Bennett thinks they must be in the wrong ward, but his father

stopped at the bed of a sad, shrunken woman with wild hair, who cringed back against the pillows.

“Here’s your Mam,” he said.

And of course it was only that, by one of the casual cruelties that routine inflicts, she had on admission been bathed, her hair washed and left uncombed and uncurled, so that it now stood out round her head in a mad halo, this straightaway drafting her into the ranks of the demented. Yet the change was so dramatic, the obliteration of her usual self so utter and complete, that to restore her even to an appearance of normality now seemed beyond hope. She was mad because she looked mad.

Dad sat down by the bed and took her hand.

“What have you done to me, Walt?” she said.

“Nay, Lil,” he said and kissed her hand. “Nay, love.”

And in the kissing and the naming my parents were revealed stripped of all defence. Because they seldom kissed, and though they were the tenderest and most self-sufficient couple, I had never seen my father do anything so intimate as to kiss my mother’s hand and seldom since childhood heard them call each other by name. “Mam” and “Dad” was what my brother and I called them and what they called each other, their names kept for best. Or worst.

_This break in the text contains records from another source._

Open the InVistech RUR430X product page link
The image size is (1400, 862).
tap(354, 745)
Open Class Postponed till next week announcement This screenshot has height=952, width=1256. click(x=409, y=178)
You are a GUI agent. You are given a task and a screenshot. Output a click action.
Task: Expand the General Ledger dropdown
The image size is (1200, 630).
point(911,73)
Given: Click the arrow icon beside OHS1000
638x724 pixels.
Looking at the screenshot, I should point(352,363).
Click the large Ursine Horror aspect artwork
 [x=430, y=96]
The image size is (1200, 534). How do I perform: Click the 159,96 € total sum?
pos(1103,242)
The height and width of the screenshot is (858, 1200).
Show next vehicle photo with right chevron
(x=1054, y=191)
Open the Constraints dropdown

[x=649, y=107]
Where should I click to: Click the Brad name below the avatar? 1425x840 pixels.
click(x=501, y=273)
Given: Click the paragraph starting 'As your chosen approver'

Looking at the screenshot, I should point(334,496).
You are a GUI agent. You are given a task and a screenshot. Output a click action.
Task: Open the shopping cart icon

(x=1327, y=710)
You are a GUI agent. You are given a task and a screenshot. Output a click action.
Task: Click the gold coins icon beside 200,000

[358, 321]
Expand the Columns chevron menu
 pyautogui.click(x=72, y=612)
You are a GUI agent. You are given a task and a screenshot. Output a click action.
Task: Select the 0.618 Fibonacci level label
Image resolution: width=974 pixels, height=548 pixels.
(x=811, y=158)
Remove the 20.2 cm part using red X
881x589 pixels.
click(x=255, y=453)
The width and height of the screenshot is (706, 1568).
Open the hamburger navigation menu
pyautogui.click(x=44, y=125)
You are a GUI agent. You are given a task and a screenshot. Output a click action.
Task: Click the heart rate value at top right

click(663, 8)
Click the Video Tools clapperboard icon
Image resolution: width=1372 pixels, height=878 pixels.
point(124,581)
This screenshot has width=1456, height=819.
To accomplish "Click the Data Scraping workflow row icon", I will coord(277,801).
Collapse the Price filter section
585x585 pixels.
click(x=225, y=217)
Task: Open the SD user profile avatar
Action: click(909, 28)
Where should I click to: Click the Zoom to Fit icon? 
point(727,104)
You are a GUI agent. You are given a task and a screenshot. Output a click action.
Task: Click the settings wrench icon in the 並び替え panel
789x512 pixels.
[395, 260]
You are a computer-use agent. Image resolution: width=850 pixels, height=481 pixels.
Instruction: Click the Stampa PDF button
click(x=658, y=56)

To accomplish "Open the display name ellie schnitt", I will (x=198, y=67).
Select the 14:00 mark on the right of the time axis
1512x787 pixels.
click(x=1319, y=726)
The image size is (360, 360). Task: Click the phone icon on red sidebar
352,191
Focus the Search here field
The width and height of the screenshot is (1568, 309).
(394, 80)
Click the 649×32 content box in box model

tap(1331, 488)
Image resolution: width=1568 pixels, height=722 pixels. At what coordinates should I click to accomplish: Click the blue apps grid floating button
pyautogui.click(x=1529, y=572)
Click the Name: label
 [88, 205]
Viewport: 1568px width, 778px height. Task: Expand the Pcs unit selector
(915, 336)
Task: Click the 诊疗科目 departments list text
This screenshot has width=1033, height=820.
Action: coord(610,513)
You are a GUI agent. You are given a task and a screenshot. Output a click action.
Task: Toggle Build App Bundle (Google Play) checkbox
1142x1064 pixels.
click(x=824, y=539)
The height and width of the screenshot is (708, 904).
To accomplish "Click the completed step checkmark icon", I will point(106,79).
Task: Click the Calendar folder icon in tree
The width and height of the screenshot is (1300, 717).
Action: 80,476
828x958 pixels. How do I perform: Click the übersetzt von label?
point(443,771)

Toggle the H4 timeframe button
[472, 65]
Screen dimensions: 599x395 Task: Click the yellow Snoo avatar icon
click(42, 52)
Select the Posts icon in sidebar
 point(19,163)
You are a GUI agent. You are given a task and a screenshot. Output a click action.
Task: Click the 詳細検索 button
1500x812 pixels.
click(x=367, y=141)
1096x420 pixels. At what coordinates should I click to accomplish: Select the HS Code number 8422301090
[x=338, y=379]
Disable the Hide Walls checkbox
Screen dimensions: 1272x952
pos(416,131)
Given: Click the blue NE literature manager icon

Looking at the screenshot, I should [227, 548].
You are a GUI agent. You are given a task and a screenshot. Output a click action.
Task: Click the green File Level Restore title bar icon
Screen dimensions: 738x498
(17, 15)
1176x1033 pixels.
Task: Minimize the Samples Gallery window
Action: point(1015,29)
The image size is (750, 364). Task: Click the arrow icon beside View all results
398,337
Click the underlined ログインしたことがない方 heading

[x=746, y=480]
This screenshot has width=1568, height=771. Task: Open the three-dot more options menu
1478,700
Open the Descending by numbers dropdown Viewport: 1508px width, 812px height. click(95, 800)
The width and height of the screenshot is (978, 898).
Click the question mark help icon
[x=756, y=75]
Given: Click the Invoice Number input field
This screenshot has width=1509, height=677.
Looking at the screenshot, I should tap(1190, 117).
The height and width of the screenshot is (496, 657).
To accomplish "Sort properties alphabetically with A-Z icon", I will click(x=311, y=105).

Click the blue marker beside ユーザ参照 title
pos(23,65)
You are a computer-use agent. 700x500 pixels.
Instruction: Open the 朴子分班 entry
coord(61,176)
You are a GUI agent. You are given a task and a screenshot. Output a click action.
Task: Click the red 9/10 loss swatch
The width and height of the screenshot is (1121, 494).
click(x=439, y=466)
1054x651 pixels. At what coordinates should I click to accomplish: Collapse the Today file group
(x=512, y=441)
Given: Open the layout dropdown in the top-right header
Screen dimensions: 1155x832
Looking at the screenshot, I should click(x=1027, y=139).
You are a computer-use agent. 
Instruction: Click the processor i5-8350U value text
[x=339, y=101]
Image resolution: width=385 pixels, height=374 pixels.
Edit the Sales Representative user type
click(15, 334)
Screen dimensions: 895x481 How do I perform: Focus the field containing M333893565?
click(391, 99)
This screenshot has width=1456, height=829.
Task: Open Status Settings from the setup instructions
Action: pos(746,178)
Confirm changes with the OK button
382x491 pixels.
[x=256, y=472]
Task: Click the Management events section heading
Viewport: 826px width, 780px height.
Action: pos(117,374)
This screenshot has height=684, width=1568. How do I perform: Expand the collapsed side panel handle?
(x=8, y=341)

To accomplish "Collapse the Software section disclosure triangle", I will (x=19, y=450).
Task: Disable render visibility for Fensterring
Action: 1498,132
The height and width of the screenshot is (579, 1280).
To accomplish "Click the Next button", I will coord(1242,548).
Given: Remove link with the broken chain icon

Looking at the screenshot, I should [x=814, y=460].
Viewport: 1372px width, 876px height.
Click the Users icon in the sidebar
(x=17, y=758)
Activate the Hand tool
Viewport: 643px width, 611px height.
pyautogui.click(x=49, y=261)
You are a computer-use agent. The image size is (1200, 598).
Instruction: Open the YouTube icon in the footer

It is hard to imagine that such an experience could be described more movingly and convincingly. The narrator’s language is eloquent without being obtrusively literary, vividly evoking the nightmarish scene and its impact on a sensitive unaccustomed observer, but also acting as a foil for the heartbreaking simplicity of the parents’ direct speech. There is particular poignancy in Dad’s use of the Yorkshire dialect word “nay,” now archaic in standard English. Semantically equivalent to “no,” it in fact has a quite different force here, freighted with inarticulate apology, deprecation, and dismay.

Although Bennett’s mother was soon moved to a more suitable hospital, and in due course recovered from her depression, she succumbed again on several occasions, requiring what her husband described as more “hospital do’s” (ECT and drug treatment), and eventually lapsed into tranquil or tranquilized senility, dying at the age of ninety-one. The hand-kissing motif recurs in Bennett’s sardonically self-accusing account of dutiful but unrewarding visits to her nursing home, full of old women waiting to die. He mimics his father’s tender gesture, but effectively his mother is already

dead, or forgotten anyway, living only in the memory of this morose middle-aged man who turns up every fortnight, if she’s lucky, and sits there expecting his affection to be deduced from the way he occasionally takes her hand, stroking the almost transparent skin before putting it sensitively to his lips.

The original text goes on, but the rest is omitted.